■ **What to work on**
Write out the entries verbatim and leave the images out of the copy.

*** Records supplied

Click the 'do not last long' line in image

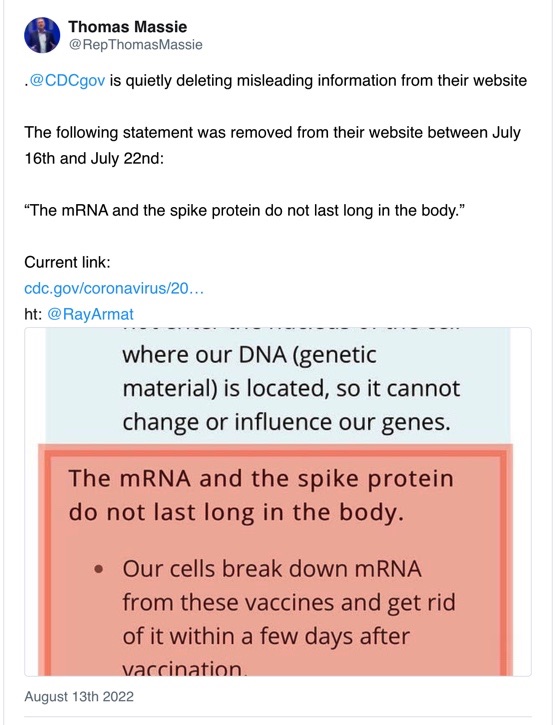pyautogui.click(x=236, y=512)
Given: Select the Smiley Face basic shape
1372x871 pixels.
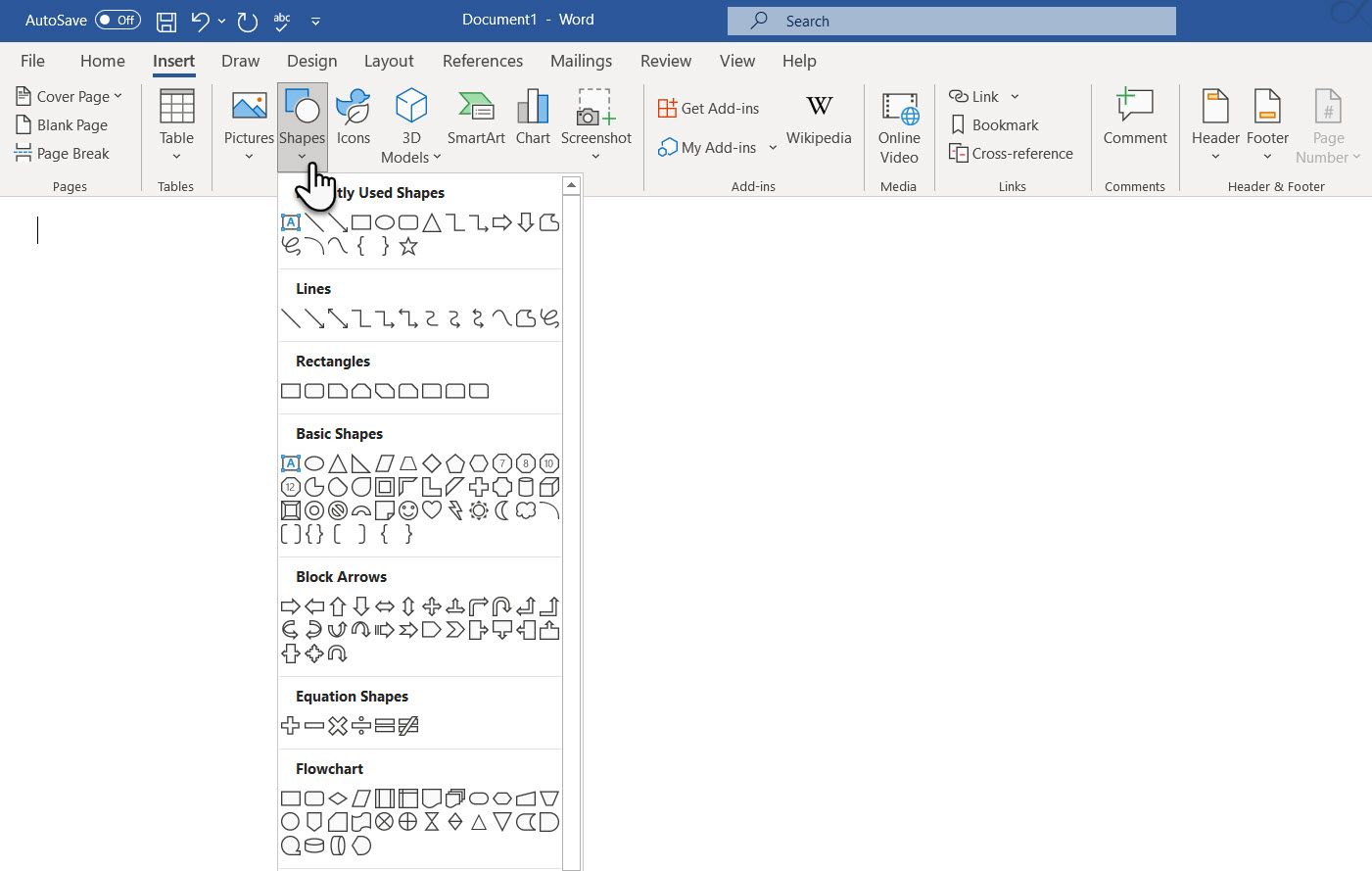Looking at the screenshot, I should (410, 509).
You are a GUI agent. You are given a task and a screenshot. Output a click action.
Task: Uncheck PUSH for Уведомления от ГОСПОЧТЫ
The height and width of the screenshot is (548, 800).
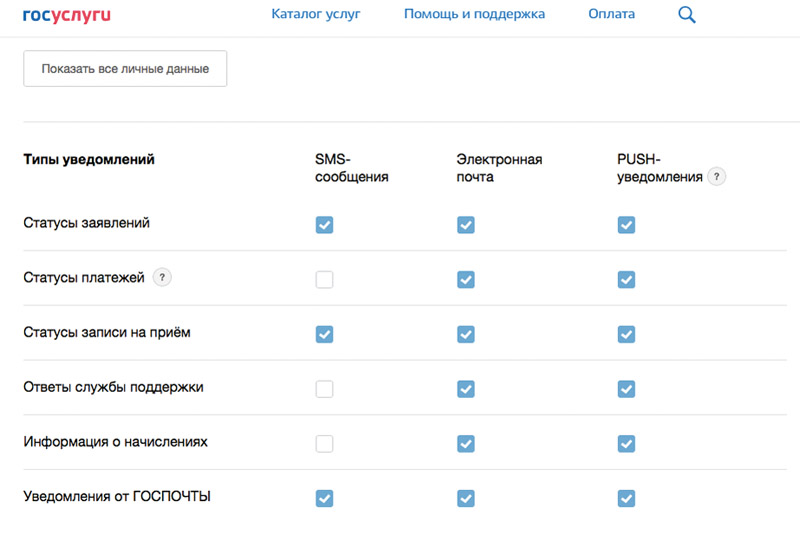(627, 499)
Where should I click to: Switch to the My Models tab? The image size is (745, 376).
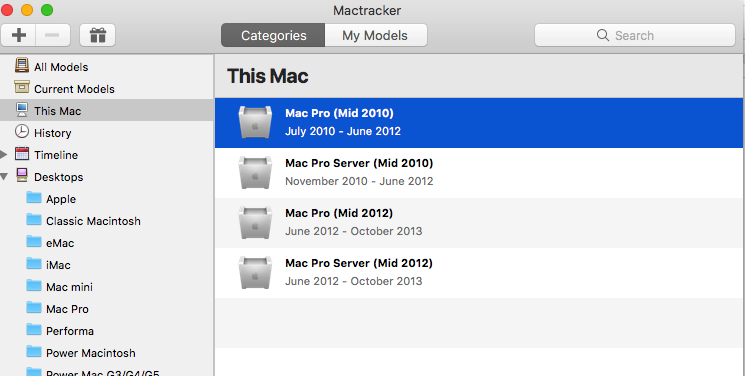click(375, 35)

******

■ **Result for this exercise**
Click the 'do not last long' line in image

pyautogui.click(x=236, y=512)
Given: Select the Smiley Face basic shape
1372x871 pixels.
Looking at the screenshot, I should (410, 509).
You are a GUI agent. You are given a task and a screenshot. Output a click action.
Task: Uncheck PUSH for Уведомления от ГОСПОЧТЫ
The height and width of the screenshot is (548, 800).
(627, 499)
Where should I click to: Switch to the My Models tab? The image size is (745, 376).
click(375, 35)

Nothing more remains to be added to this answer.